The Curse of Dimensionality When analyzing long strings of attributes describing people, “you are looking at not just the individual variables but how they interact with each other,” he says. “For example, if you describe a person by their height and weight, these are individual variables that describe a person. However, they have correlations among them; a person who is taller is expected to be heavier than someone who is shorter.” The high “dimensionality” of data stems from the fact “the variables interact with each other. That’s where you get a [multidimensional] space, not just a list of variables.” “Data mining means finding patterns, relationships and correlations in high-dimensional data,” Venkatasubramanian says. “You literally are digging through the data to find little veins of information.” He says uses of data mining include Amazon’s recommendations to individual customers based not only on their past purchases, but on those of people with similar preferences, and Netflix’s similar method for recommending films. Facebook recommends friends based on people who already are your friends, and on their friends. “The challenge of data mining is dealing with the dimensionality of the data and the volume of it. So one expression common in the data mining community is ‘the curse of dimensionality,’” says Venkatasubramanian. “The curse of dimensionality is the observed phenomenon that as you throw in more attributes to describe individuals, the data mining tasks you wish to perform become exponentially more difficult,” he adds. “We are now at the point where the dimensionality and size of the data is a big problem. It makes things computationally very difficult to find these patterns we want to find.” Multidimensional scaling to simplify multidimensional data is an attempt “to reduce the dimensionality of data by finding key attributes defining most of the behavior,” says Venkatasubramanian.

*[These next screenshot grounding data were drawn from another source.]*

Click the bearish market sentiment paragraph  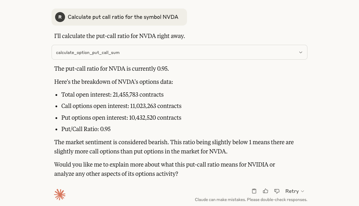click(x=174, y=146)
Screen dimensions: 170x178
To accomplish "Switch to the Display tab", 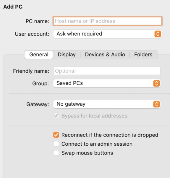I will click(67, 55).
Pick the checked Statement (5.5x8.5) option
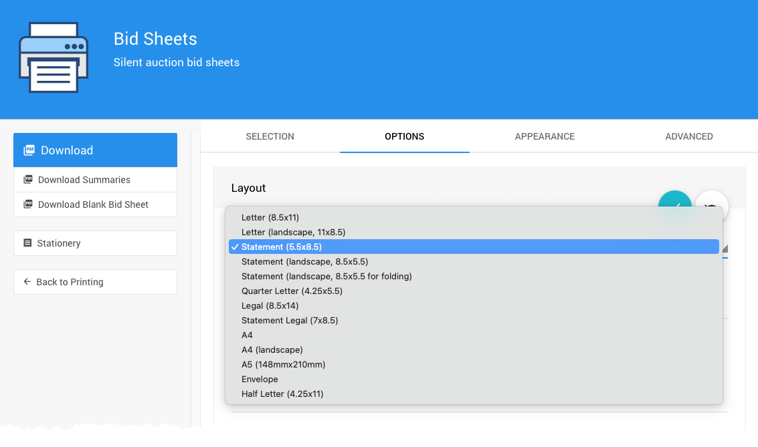 coord(282,247)
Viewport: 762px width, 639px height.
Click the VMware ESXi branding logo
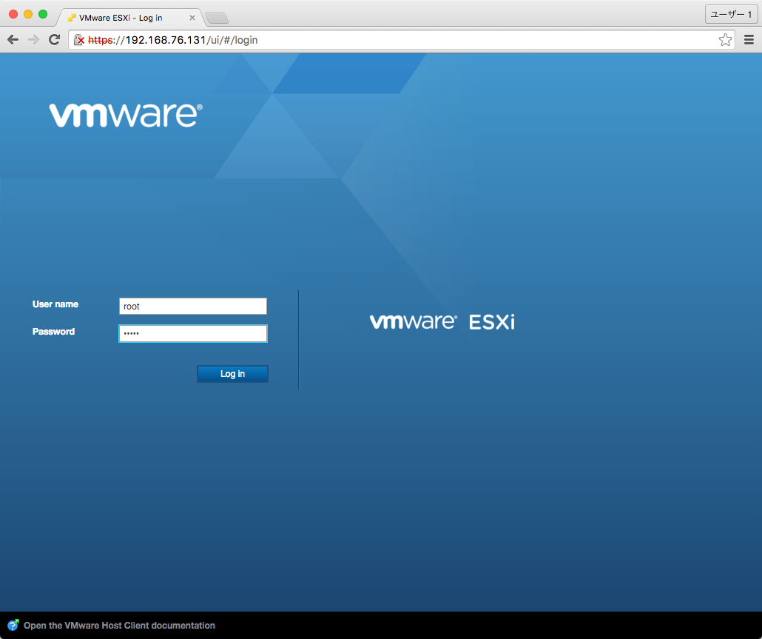(x=442, y=321)
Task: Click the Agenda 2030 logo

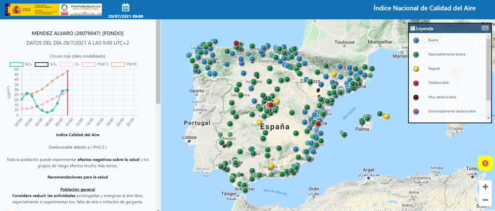Action: pos(64,8)
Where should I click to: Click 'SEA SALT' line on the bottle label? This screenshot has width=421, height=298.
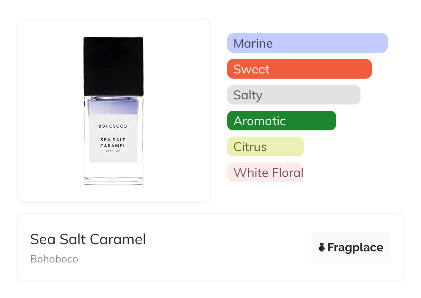coord(113,140)
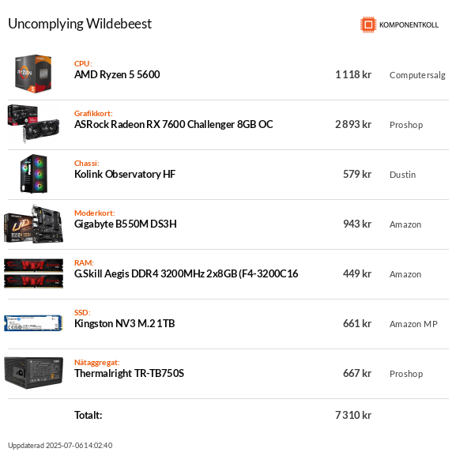Click the Computersalg store name
The width and height of the screenshot is (456, 456).
[417, 75]
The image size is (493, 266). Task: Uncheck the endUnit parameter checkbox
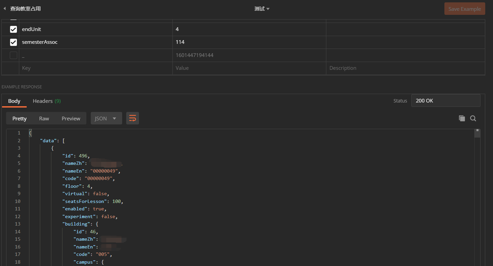(x=13, y=29)

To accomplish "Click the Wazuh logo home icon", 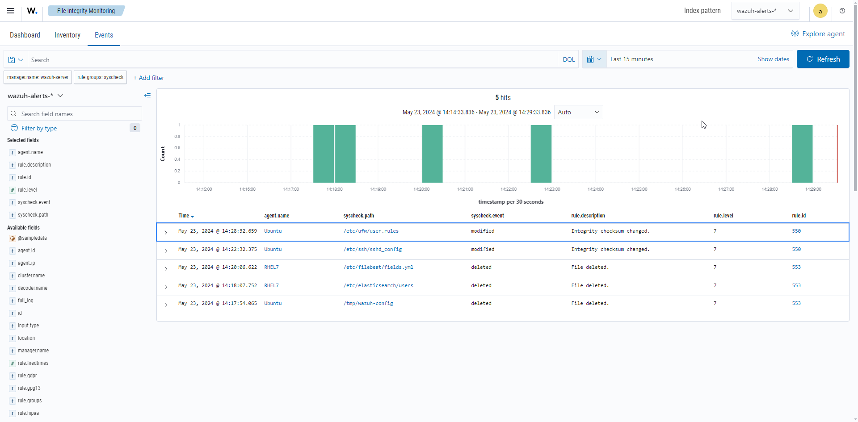I will [32, 11].
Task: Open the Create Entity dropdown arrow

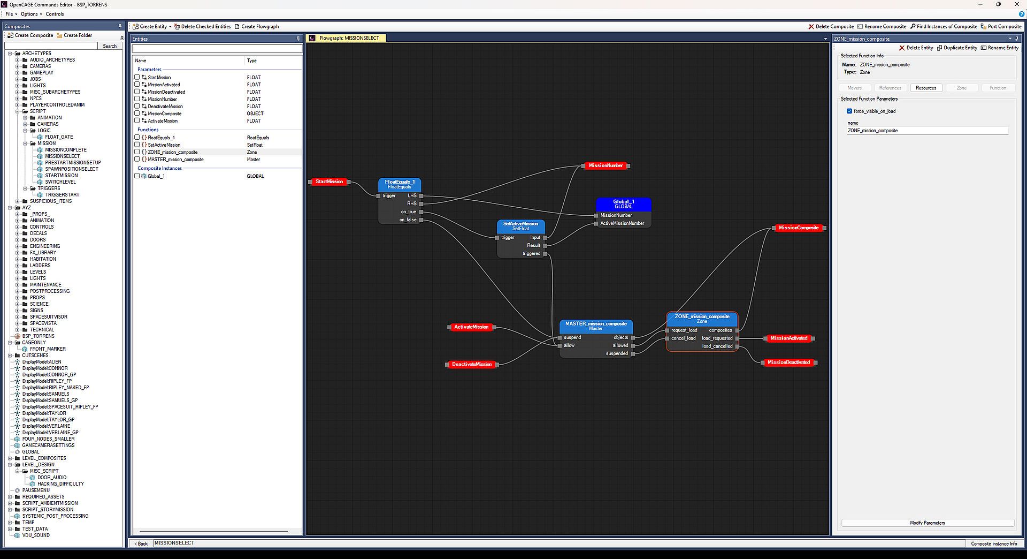Action: click(x=170, y=27)
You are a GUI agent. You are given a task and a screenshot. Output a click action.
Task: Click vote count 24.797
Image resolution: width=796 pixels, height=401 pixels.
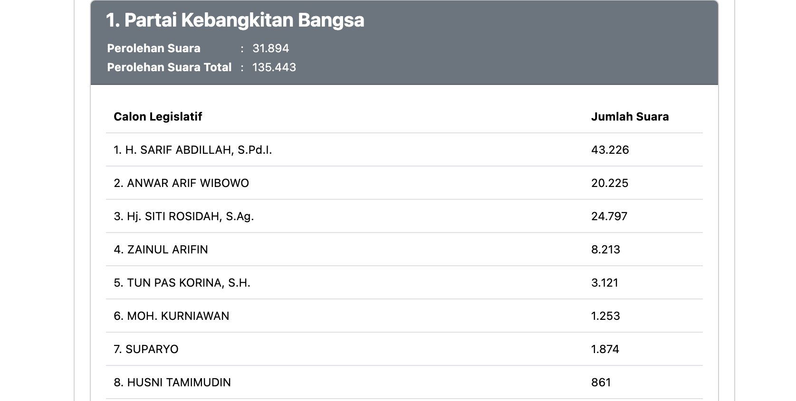click(609, 216)
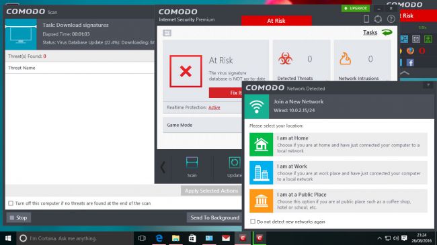
Task: Enable turn off computer after scan checkbox
Action: pos(11,203)
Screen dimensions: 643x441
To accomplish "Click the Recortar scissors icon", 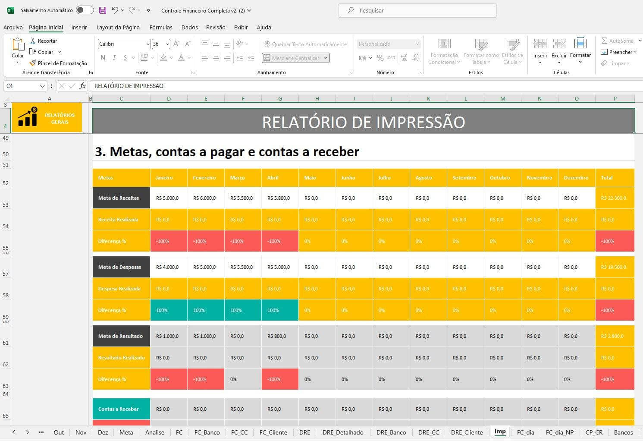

Universal, Fast Data Mining Venkatasubramanian’s new method is universal – “a new way of abstracting the problem into little pieces, and realizing many different versions of this problem can be abstracted the same way.” In other words, one set of instructions can be used to do a wide variety of multidimensional scaling that previously required separate instructions. The new method can handle large amounts of data because “rather than trying to analyze the entire set of data as a whole, we analyze it incrementally, sort of person by person,” Venkatasubramanian says. That speeds data mining “because you don’t need to have all the data in front of you before you start reducing its dimensionality” Venkatasubramanian and colleagues performed a series of tests of their new method with “synthetic data” – data points in a “high-dimensional space.” The tests show the new way of data mining by multidimensional scaling “can be faster and equally accurate – and usually more accurate” than existing methods, he says. The method has what is known as “guaranteed convergence,” meaning that “it gets you a better and better and better answer, and it eventually will stop when it gets the best answer it can find,” Venkatasubramanian says. It also is modular, which means parts of the software are easily swapped out as improvements are found.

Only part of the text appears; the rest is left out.